Yevgeny Yakovlevich Suslov (Евгений Яковлевич Суслов; October 10, 1937  – February 1, 2019) was Soviet journalist who was a long-time announcer for Soviet Central Television and an Honored Artist of the RSFSR (1984).

== Biography ==
Suslov was born October 10, 1937, in Moscow. During his school years, he participated in amateur performances and recited poetry well. After graduating, he entered the Bauman Moscow State Technical University but did not graduate. He served his compulsory military service in the Soviet Navy. An engineer by training, In 1962, he won a competitive selection for the announcers' department of Central Television. He then spent the next 30 years in television, working on the program Vremya and many other programs. He was known for his diction, having announced the deaths of Soviet leaders Yuri Andropov and Konstantin Chernenko, the launch of the Soyuz 38 spacecraft as well as military parades and other holiday events. Suslov began his television career when the Ostankino Tower was still being built. He was made an Honored Artist of the RSFSR on August 30, 1984.

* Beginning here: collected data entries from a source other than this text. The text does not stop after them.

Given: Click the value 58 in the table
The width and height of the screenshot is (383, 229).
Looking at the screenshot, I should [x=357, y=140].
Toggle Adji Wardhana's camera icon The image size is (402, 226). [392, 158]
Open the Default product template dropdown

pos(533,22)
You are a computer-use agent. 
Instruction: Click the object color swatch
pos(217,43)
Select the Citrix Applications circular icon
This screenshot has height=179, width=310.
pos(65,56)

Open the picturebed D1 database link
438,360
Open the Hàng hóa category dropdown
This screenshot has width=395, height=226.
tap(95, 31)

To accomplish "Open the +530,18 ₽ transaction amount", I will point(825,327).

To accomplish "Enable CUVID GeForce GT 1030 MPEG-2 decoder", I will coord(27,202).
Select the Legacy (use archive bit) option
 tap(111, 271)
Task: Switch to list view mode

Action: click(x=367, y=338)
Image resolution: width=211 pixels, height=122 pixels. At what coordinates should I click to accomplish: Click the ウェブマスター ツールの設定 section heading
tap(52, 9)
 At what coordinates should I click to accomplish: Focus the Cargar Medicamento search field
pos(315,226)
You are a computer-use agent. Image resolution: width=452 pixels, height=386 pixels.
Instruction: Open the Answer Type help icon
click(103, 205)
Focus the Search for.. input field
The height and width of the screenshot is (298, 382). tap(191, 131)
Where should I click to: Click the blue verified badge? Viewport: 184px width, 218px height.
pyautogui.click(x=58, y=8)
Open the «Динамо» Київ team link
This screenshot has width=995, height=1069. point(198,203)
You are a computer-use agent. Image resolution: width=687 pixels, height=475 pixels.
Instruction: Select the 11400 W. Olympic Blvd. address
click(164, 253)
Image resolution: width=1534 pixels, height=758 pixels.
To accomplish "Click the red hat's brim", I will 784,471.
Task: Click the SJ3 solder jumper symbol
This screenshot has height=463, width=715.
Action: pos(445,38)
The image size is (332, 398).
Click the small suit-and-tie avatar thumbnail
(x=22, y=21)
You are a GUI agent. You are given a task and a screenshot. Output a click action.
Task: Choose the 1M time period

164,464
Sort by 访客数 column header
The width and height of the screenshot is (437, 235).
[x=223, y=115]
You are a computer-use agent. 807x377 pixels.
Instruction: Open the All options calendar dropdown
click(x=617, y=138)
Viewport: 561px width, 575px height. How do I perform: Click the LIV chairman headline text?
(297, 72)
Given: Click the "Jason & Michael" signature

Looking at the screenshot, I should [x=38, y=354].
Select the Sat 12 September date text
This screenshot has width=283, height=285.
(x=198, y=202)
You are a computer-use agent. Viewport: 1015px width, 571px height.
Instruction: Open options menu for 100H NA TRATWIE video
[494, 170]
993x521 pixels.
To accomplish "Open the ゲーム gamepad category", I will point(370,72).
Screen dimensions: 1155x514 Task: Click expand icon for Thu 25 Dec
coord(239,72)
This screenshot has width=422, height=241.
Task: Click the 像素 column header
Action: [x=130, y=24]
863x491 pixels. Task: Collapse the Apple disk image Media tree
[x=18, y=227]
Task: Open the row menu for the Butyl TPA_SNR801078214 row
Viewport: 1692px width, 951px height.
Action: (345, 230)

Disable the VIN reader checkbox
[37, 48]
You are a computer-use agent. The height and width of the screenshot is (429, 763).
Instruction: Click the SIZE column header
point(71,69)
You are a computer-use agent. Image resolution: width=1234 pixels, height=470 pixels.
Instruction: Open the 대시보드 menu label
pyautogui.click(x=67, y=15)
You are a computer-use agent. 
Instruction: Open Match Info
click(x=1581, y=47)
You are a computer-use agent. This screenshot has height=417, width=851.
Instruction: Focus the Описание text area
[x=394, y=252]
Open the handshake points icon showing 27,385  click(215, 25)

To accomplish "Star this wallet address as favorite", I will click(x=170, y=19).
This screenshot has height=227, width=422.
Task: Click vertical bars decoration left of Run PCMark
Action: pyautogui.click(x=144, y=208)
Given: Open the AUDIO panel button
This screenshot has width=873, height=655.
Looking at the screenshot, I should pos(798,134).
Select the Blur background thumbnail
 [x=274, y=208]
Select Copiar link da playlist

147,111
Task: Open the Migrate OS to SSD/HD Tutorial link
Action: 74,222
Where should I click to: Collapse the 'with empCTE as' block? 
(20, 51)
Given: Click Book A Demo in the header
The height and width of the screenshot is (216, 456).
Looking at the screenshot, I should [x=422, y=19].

After retirement, Suslov lived in Moscow from the mid-1990s. In the final years of his life, Suslov suffered from serious illness and he died at the age of 81 on February 1, 2019, after a battle with rectal cancer. His funeral service took place on February 4 at Yelokhovsky Cathedral. It was attended by friends Alla Danko, Tatyana Sudets and Kaleria Kislova. His body was cremated, and his ashes were buried in the columbarium at the Nikolo-Arkhangelskoye Cemetery.

== Personal life ==
Suslov was married to Alevtina Mikhailovna Suslova (1942–2022), who worked as a model at GUM. He had two daughters, Svetlana and Natalia. He was also not a member of the Communist Party of the Soviet Union.